Cassini’s closest approach, within 295 miles (474 km) of Dione’s surface, will occur today, August 17. This flyby will be the fifth targeted encounter with the icy moon of the spacecraft’s tour at Saturn.

This image from NASA’s Cassini spacecraft shows a part of Dione’s surface that is covered by linear, curving features, called chasmata. The Voyager spacecrafts observed Dione in 1980 showing a complex surface structure, with wispy features on its trailing hemisphere. The nature of these features was unclear until 2004, when the Cassini spacecraft showed that they weren’t surface deposits of frost, as some had suspected, but rather a pattern of bright icy cliffs among myriad fractures. One possibility is that this stress pattern may be related to Dione’s orbital evolution and the effect of tidal stresses over time. This view looks toward the trailing hemisphere of Dione. Cassini obtained the image with its narrow-angle camera on April 11, 2015. The view was acquired at a distance of 68,000 miles (110,000 km) from Dione. North on Dione is up. Image credit: NASA / JPL-Caltech / Space Science Institute.
“This will be our last chance to see Dione up close for many years to come,” said Dr Scott Edgington of NASA’s Jet Propulsion Laboratory, a scientist for the Cassini mission.
Cassini’s closest-ever flyby of Dione was in December 2011, at a distance of 60 miles (100 km).
Those previous close Cassini flybys yielded high-resolution views of the ‘wispy’ terrain on Dione first seen in 1980 during the Voyager mission.

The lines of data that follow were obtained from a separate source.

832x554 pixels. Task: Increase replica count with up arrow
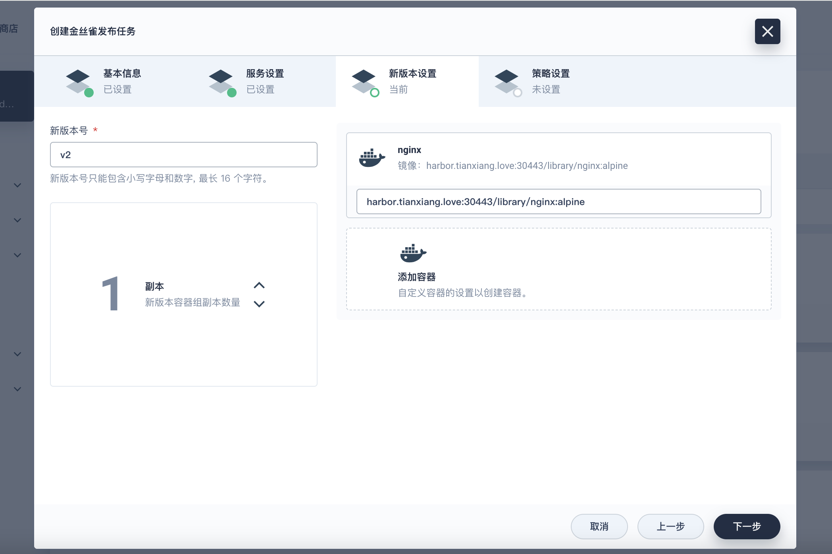[259, 285]
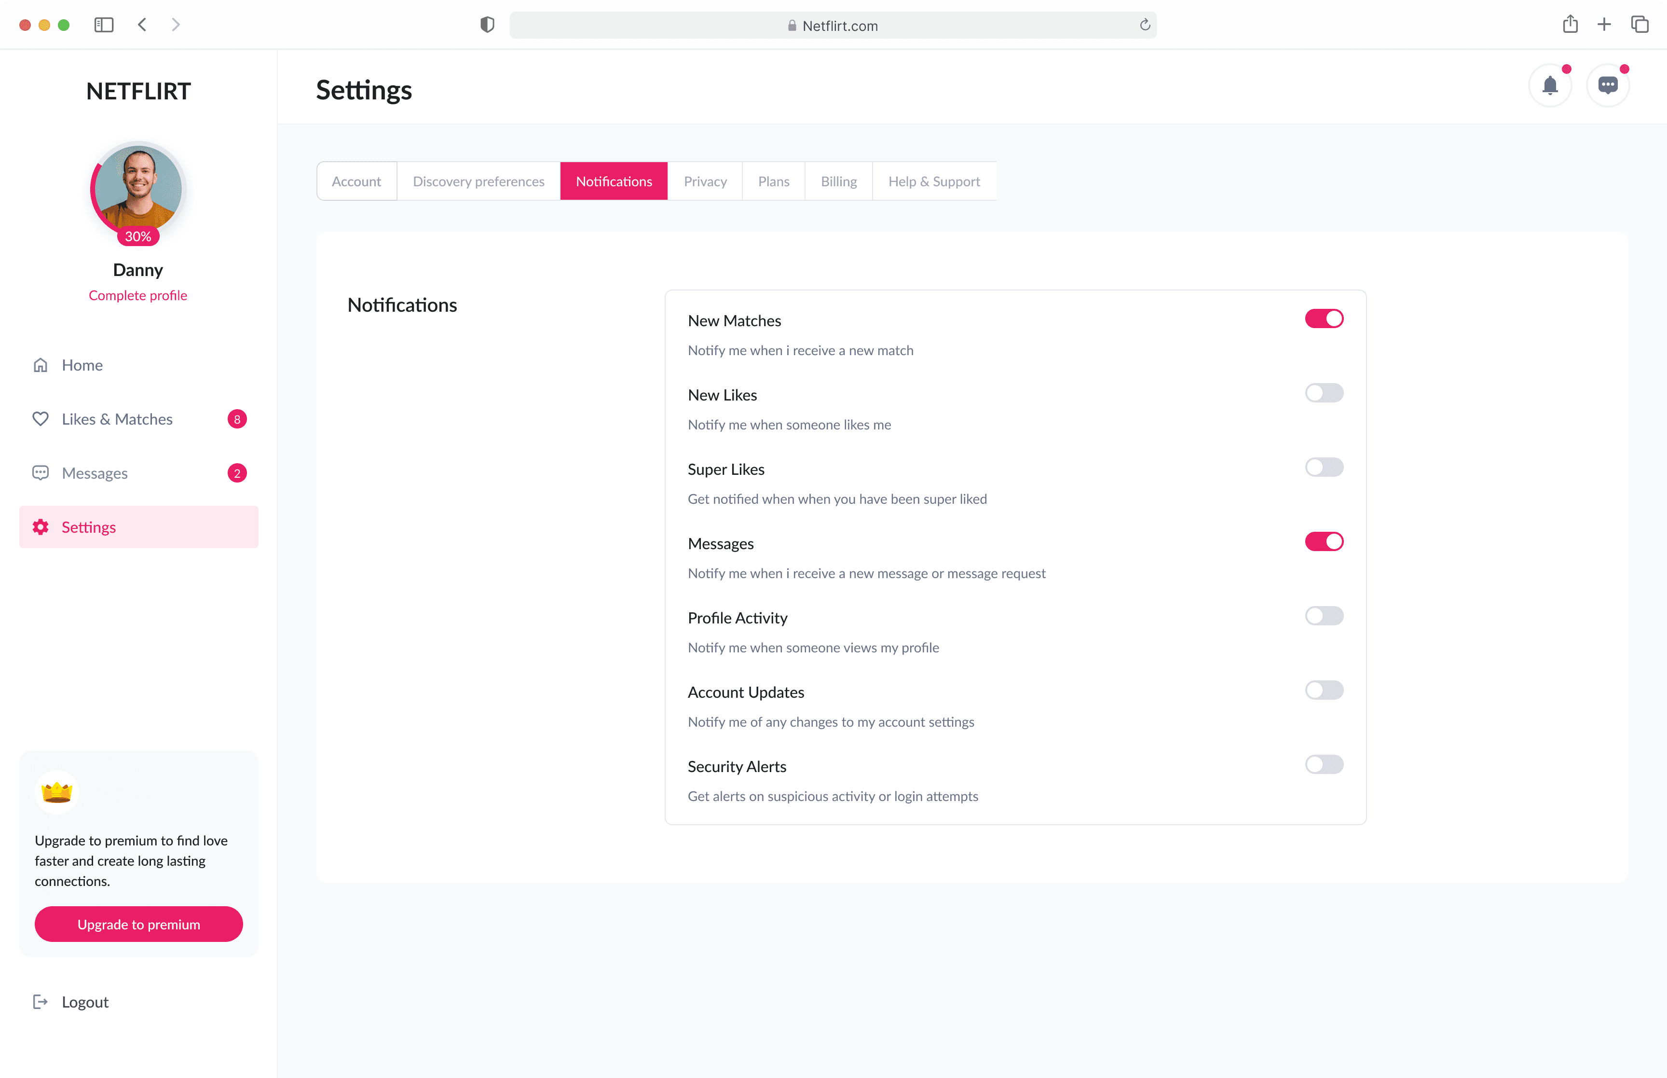Open the chat bubble icon in header

(x=1608, y=85)
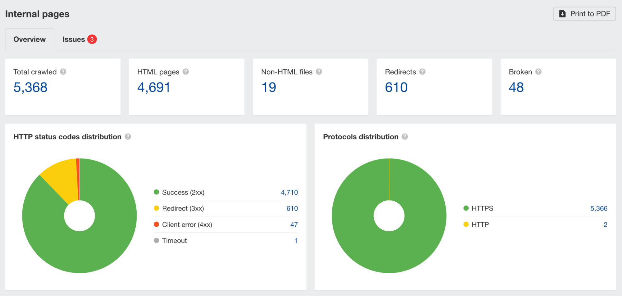Click the red Issues count badge

[92, 39]
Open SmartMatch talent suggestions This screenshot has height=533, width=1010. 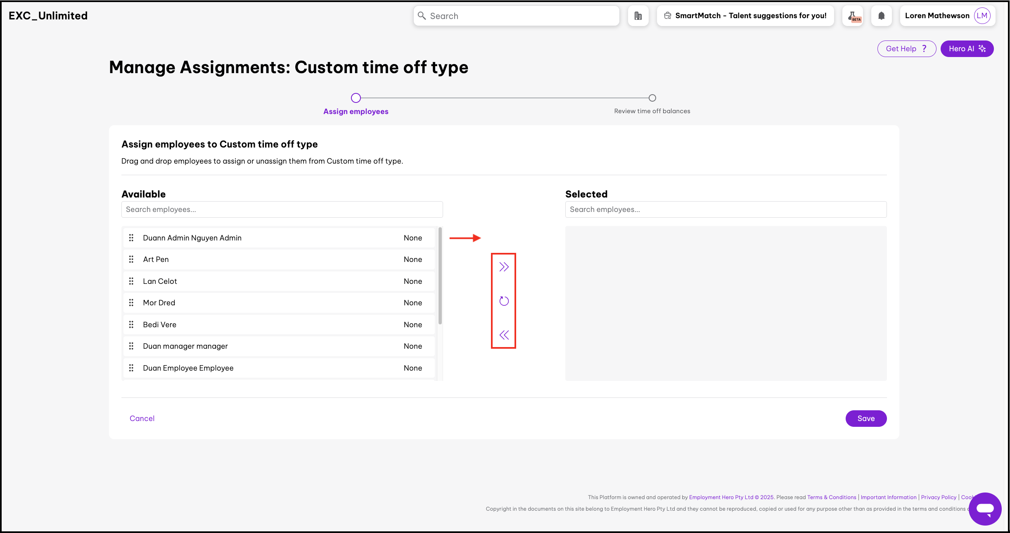[745, 16]
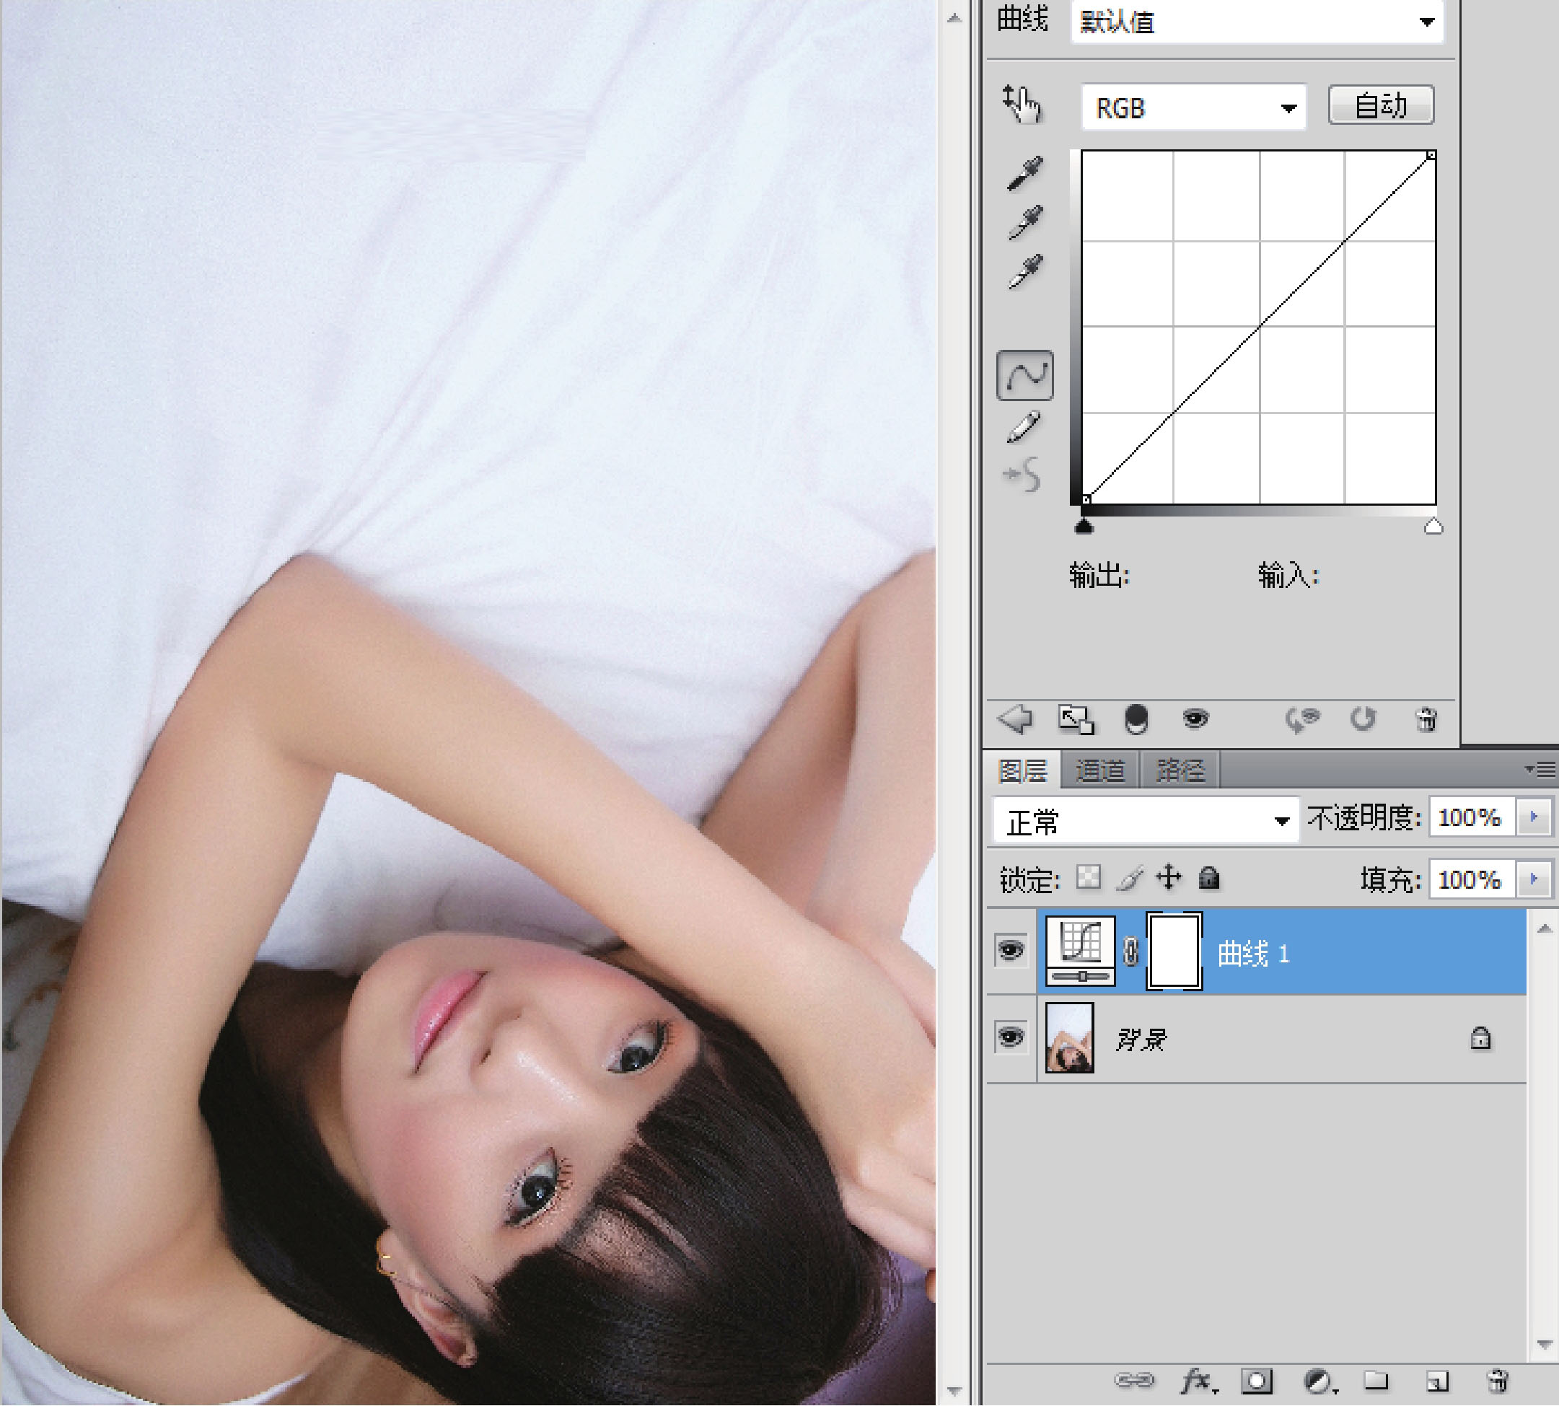Hide the 背景 layer
The height and width of the screenshot is (1406, 1559).
coord(1010,1037)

Cassini’s sharp views revealed the features to be the bright ice cliffs created by tectonic fractures.
During the August 17 flyby, Cassini’s cameras and spectrometers will get a high-resolution peek at Dione’s north pole at a resolution of only a few feet.
In addition, the mission’s Composite Infrared Spectrometer instrument will map areas on the moon that have unusual thermal anomalies. Meanwhile, Cassini’s Cosmic Dust Analyzer continues its search for dust particles emitted from Dione.

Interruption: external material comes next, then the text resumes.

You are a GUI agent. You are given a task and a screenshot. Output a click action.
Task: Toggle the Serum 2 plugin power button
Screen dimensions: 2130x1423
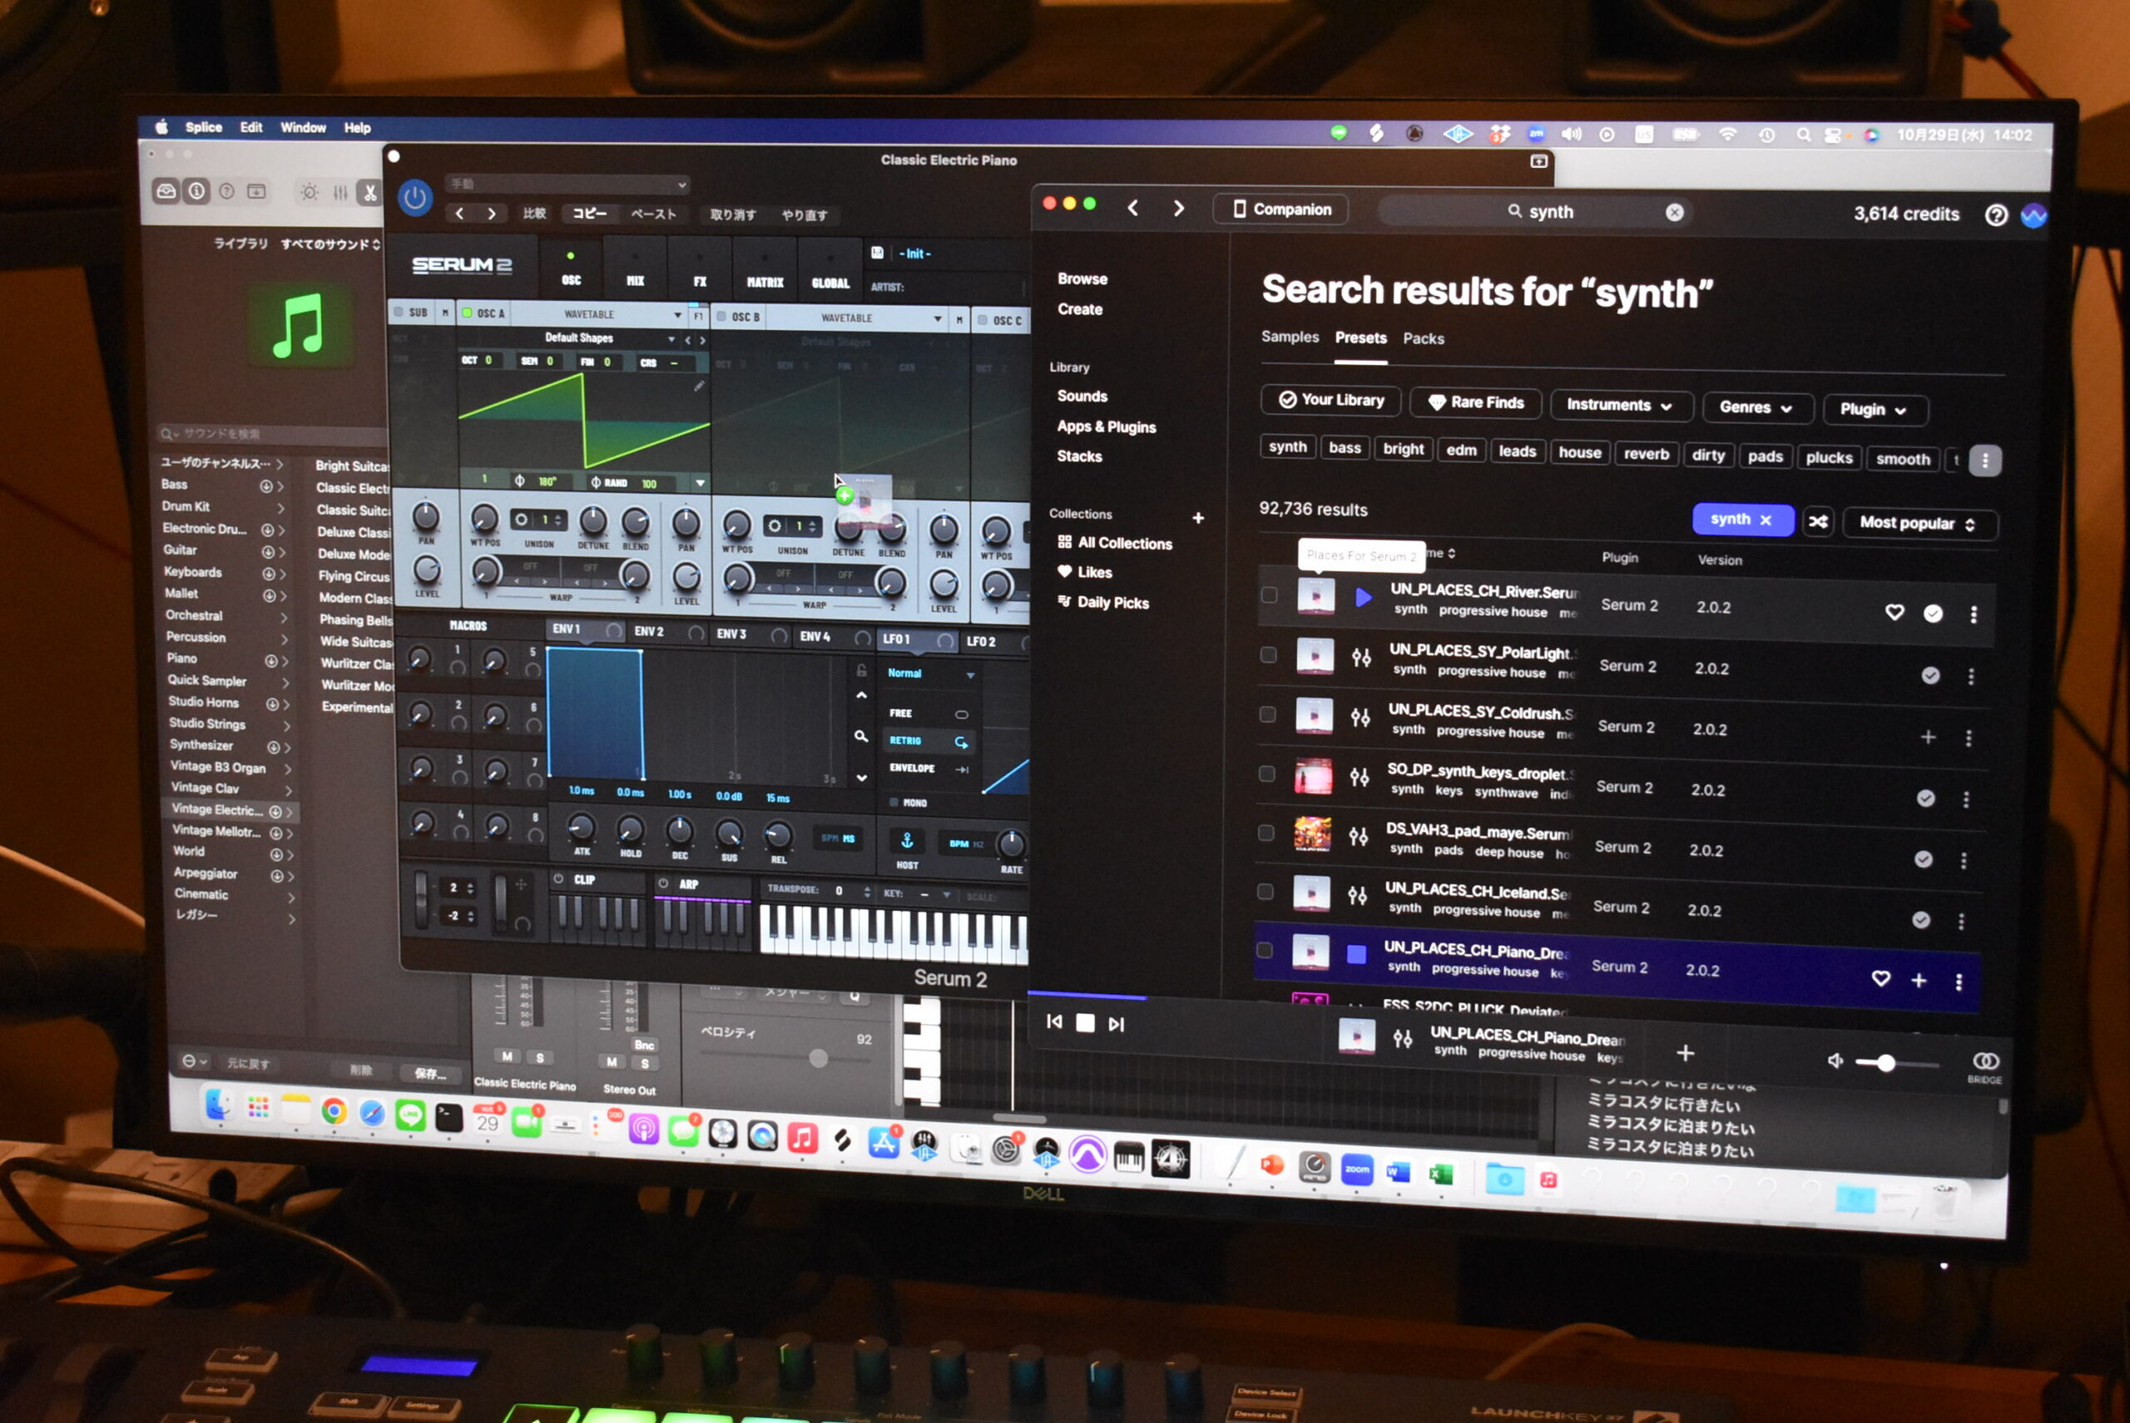[415, 198]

“Dione has been an enigma, giving hints of active geologic processes, including a transient atmosphere and evidence of ice volcanoes. But we’ve never found the smoking gun. The fifth flyby of Dione will be our last chance,” said Cassini science team member Dr Bonnie Buratti, also from NASA’s Jet Propulsion Laboratory.
After a series of close moon flybys in late 2015, Cassini will depart Saturn’s equatorial plane – where moon flybys occur most frequently – to begin a year-long setup of the mission’s daring final year.
For its grand finale, the spacecraft will repeatedly dive through the space between Saturn and its rings.